• **Exercise passage**:
++++++++++++++++++++
Fletcher’s troubles, like the biblical Job’s, kept on coming. He was busted for cocaine possession, partially paralyzed by Bell’s palsy, and shot four times while sitting in a car watching a playground basketball game in Southwest Philadelphia. A companion sitting behind the wheel was fatally wounded. All the while, Fletcher was still competing as a fighter. He retired at age thirty-four in August 1990. In his ten years as a pro, he’d compiled a record of twenty-four wins and four losses. On retirement he stayed close to the only real home he’d known, South Philly. Few boxers wind up with any money once they retire, so they tend to return to their roots in an environment that’s not terribly pleasant or safe.

Christopher, Fletcher said, had earlier stuck up a craps game, taking fifty dollars from him. When Fletcher saw Christopher again after the incident, he punched him, and Christopher pulled out his pistol. It wasn’t a shocking tale in that part of the city.

In a standard deal, the prosecutor offered Fletcher the chance to plead guilty to third-degree murder and serve ten to twenty years. When Fletcher refused and opted to roll the dice on a trial, the prosecutor asked for a death sentence. The district attorney at the time was execution devotee Lynne Abraham. “Abraham’s office seeks death virtually as often as the law will allow,” wrote Tina Rosenberg in the New York Times Magazine . 3Abraham had once posed on the cover of Philadelphia magazine cradling a submachine gun.

Had Fletcher accepted the plea bargain offered to him, he’d probably have been freed many years ago and wouldn’t be threatened with execution. If you think about it, he’s no longer doing time for shooting Christopher. He’s on death row for refusing to accept the deal offered back in 1992. It’s largely because of such courtroom outcomes that 95 percent of defendants take a deal. 4

Later it turned out that key facts in Fletcher’s case were kept from the jury. Others were manufactured, plain and simple. For example, the prosecutor preposterously claimed that Fletcher was called “Two Guns” because he carried two guns on the street, but any Philadelphia fight fan could have informed the court that the nickname was a boxing alias referring to his ability to land telling shots with both hands. There was a dreadful lack of communication between Fletcher and his court-appointed attorney, Stephen Patrizio, who never corrected the mistake. Patrizio subsequently confessed to a host of other trial errors. Probably the most grievous was his failure to object to the judge’s flawed instructions to jurors. The judge was supposed to inform them they could find Fletcher guilty of voluntary manslaughter or involuntary manslaughter instead of murder. An objection at the time might have led to a much lighter sentence or given Fletcher substantive grounds for an appeal. A competent attorney always looks for such gifts, but the defense in this case never tore off the wrapping. In a deposition taken from him later, Patrizio made it clear that his principal strategy was to take the deal. He didn’t even challenge hearsay testimony from Grant.
++++++++++++++++++++
Which troubles befalling Fletcher are listed in the sentence of the Fletcher passage that begins "He was busted"? Give every one.

• **Extracted information**:
++++++++++++++++++++
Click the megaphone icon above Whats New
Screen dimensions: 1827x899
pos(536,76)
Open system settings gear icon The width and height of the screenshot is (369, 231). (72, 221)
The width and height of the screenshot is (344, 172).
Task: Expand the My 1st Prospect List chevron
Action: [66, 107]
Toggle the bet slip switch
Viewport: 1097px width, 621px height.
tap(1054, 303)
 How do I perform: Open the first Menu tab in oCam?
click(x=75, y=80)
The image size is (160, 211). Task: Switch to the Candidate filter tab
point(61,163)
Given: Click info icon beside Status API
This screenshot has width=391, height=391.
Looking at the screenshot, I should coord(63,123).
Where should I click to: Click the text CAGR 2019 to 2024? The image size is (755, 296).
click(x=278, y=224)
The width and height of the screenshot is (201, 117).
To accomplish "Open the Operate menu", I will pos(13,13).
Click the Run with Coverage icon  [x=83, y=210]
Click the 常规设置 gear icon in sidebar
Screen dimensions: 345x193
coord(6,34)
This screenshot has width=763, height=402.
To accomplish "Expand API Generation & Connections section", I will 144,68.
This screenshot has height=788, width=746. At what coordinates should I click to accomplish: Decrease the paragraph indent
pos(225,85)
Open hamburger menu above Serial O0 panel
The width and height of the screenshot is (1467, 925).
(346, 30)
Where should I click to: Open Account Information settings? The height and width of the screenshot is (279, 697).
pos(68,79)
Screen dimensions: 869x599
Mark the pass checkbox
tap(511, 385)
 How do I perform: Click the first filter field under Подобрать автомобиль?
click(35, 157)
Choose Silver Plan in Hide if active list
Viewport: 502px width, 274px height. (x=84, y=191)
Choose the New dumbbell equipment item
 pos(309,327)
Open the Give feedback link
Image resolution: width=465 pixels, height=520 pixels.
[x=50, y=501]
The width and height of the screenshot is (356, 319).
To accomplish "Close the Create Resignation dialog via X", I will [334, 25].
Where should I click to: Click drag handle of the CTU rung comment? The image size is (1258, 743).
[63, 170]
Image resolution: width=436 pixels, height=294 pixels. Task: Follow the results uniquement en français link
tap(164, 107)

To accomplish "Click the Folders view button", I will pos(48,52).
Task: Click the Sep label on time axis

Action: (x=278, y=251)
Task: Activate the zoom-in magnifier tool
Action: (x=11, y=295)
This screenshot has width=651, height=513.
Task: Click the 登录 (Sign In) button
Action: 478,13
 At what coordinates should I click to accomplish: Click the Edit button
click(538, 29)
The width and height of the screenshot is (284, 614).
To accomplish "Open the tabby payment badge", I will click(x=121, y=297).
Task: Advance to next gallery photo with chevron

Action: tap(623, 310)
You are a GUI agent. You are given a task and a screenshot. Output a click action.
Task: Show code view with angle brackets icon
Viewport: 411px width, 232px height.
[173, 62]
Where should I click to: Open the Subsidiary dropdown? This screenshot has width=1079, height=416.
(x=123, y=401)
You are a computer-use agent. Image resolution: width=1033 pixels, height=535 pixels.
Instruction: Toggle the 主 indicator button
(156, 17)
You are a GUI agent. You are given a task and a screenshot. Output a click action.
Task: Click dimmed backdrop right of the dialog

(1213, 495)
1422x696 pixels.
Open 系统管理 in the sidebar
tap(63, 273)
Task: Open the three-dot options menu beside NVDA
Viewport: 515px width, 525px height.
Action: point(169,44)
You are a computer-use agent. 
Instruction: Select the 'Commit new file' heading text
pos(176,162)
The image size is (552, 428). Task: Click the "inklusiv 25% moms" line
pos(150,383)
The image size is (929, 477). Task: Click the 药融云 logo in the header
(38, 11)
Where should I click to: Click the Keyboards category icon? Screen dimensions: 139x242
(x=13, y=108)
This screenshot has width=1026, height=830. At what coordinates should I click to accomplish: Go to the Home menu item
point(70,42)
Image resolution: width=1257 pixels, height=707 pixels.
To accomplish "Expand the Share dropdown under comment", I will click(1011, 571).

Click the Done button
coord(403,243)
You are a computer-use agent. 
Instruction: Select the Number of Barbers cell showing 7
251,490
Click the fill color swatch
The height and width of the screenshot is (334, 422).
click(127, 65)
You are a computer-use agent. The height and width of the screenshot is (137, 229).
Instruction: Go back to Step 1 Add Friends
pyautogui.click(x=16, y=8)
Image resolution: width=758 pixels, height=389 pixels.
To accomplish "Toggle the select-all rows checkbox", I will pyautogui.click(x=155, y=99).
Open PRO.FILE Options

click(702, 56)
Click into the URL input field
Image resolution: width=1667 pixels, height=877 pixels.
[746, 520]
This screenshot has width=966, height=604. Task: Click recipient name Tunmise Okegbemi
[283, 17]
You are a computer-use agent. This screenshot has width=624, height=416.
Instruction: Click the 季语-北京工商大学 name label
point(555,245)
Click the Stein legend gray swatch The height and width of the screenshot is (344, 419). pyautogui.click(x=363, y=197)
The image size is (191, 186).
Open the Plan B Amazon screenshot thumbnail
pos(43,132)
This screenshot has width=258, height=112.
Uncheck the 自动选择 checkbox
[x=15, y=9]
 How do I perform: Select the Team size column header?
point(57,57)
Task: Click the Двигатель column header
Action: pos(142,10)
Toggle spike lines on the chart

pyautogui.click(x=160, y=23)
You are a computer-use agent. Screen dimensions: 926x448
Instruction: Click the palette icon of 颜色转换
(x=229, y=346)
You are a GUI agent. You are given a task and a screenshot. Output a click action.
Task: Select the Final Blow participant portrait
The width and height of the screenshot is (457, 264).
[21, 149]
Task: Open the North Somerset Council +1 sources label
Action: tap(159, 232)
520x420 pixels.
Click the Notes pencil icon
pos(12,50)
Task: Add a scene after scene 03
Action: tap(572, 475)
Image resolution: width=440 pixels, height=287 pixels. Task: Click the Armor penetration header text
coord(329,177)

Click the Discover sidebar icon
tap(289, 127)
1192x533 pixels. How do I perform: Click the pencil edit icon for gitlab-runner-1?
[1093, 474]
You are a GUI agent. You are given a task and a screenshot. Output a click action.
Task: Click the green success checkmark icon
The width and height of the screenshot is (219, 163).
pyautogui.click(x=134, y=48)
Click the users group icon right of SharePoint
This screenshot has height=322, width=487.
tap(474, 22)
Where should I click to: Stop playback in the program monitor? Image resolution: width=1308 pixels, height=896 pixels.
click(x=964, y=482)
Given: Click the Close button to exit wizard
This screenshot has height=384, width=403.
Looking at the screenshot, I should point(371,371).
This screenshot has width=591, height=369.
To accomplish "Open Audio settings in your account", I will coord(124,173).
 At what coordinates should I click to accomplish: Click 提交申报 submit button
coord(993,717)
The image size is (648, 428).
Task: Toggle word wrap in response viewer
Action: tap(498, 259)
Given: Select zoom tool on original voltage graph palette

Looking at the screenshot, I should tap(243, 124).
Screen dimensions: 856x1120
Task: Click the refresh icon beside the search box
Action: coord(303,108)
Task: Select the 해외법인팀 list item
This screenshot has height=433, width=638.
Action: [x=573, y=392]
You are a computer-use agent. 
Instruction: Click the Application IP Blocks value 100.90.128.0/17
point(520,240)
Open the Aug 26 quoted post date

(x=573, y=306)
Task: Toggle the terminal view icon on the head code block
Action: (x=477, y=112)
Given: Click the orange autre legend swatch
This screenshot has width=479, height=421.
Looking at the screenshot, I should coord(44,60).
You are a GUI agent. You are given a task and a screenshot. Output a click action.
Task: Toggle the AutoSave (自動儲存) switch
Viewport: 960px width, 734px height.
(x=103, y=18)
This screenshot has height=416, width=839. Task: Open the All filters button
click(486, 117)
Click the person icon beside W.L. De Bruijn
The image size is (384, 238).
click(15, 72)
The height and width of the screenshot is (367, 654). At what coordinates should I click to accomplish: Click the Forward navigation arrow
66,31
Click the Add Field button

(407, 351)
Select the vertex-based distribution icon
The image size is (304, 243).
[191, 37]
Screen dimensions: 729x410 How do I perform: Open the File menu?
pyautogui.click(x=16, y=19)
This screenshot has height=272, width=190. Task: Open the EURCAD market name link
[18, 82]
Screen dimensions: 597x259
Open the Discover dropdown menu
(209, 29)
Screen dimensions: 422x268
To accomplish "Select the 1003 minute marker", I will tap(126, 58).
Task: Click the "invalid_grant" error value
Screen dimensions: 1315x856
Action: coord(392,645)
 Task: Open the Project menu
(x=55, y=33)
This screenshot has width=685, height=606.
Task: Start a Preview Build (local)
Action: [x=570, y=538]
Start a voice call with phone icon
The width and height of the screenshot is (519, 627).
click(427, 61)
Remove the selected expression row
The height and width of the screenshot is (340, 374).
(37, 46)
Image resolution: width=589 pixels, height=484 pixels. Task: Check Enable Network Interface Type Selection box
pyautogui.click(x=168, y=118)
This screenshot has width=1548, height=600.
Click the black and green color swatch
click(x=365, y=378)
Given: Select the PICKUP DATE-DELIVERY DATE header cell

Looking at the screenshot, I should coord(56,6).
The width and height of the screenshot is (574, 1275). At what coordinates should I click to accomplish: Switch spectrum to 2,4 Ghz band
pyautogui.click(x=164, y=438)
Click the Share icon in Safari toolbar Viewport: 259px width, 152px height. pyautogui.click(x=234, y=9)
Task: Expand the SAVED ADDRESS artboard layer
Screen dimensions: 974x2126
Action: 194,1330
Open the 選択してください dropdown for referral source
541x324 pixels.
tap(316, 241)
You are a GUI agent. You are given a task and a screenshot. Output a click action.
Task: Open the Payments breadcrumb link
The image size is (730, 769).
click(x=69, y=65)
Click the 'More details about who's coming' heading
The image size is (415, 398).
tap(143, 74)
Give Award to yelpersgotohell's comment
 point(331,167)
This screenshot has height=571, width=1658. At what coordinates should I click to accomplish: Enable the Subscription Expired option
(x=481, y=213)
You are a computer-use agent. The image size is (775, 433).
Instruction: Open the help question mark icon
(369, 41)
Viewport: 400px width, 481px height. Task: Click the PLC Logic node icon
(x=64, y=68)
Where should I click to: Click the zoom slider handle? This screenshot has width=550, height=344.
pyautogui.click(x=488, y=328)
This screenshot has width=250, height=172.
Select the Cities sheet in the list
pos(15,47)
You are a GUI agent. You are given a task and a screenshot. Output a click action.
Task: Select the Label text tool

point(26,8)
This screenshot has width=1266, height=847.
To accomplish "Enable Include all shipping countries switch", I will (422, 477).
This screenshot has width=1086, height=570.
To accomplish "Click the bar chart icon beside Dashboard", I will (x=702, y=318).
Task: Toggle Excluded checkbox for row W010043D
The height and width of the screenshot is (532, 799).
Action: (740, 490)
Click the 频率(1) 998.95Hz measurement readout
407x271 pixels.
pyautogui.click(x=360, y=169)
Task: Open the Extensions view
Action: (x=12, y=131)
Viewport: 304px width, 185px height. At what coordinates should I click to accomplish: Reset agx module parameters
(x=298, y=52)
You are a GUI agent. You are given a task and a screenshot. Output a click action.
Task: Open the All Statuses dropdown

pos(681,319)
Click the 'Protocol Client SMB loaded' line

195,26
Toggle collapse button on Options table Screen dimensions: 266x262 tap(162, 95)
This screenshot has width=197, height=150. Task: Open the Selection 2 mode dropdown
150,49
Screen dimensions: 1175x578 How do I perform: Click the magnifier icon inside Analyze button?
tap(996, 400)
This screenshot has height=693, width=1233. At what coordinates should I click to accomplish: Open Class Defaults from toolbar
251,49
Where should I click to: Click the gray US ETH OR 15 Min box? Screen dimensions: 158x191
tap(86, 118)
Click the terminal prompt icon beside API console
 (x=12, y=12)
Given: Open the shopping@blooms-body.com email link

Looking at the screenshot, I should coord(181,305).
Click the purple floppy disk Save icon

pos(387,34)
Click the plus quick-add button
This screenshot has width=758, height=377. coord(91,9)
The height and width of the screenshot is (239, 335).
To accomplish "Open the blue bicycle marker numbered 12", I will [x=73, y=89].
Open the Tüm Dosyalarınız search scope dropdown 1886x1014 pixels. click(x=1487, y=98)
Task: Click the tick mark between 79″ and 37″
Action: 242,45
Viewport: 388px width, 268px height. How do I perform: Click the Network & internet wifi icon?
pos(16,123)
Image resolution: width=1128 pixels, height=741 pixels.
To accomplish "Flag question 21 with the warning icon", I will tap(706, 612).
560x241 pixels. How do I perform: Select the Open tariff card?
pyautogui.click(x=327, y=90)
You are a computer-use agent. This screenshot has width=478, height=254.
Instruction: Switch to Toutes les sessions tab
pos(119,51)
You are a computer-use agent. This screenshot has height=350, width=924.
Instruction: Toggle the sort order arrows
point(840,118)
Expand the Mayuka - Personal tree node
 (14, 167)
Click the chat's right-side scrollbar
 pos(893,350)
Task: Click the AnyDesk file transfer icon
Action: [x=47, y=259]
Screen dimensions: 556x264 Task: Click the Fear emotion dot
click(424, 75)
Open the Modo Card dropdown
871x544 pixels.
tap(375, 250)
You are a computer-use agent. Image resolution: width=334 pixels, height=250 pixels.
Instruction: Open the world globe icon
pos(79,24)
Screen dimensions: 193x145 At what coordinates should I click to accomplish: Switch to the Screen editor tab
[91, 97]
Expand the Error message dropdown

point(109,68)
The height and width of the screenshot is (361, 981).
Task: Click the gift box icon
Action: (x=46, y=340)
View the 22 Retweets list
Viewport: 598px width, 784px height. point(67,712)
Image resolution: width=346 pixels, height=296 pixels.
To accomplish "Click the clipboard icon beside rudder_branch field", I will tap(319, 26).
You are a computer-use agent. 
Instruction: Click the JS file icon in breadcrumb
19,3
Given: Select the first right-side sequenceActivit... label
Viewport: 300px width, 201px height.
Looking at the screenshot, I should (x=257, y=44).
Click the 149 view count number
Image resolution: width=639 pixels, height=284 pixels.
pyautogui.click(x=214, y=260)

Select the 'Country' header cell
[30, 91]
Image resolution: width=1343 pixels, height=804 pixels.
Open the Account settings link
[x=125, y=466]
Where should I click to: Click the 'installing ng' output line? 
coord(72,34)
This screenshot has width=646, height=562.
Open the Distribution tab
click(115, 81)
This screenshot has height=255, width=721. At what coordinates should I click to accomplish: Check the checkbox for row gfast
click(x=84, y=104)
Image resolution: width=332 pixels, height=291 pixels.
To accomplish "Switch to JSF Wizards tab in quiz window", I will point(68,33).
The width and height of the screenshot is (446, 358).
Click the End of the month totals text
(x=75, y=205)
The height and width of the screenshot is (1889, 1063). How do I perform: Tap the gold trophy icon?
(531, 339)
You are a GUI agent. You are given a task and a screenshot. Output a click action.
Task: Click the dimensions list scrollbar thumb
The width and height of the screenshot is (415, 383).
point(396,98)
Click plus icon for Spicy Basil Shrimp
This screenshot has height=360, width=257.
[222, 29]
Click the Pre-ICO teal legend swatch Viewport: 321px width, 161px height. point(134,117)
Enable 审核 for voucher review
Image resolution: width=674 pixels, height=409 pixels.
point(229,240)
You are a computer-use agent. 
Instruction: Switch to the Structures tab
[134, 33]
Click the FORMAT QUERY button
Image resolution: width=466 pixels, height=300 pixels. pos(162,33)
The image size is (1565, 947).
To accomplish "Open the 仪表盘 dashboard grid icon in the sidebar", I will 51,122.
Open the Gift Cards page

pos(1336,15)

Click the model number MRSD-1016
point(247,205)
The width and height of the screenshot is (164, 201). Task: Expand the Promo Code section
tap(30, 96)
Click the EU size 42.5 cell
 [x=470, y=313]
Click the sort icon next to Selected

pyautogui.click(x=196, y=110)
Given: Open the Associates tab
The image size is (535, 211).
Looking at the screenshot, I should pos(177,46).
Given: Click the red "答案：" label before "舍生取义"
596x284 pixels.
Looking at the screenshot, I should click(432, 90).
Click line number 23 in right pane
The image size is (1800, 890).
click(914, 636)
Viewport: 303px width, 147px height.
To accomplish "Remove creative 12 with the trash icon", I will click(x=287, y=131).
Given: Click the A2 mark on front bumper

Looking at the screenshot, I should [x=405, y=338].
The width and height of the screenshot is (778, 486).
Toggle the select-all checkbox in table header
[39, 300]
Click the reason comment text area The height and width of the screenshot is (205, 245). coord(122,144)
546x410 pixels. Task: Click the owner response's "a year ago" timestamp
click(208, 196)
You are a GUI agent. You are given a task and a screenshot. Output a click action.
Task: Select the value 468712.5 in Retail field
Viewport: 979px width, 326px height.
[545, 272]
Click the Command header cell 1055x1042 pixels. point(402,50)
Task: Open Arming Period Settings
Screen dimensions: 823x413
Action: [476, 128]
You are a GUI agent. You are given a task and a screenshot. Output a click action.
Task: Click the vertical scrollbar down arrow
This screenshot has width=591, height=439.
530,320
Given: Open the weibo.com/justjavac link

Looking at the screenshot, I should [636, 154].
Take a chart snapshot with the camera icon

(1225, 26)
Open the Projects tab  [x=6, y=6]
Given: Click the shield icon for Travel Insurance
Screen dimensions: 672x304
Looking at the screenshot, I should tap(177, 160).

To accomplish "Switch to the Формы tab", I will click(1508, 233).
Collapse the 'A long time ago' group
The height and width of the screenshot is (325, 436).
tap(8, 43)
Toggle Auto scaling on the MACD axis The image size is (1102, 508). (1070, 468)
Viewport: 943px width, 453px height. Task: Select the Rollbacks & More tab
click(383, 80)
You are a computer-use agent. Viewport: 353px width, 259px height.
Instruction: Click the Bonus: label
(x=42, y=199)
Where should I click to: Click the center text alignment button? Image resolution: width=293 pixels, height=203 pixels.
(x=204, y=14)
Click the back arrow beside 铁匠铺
++++++++++++++++++++
• **Result for this exercise**:
- Busted for cocaine possession
- Partially paralyzed by Bell's palsy
- Shot four times while sitting in a car watching a playground basketball game in Southwest Philadelphia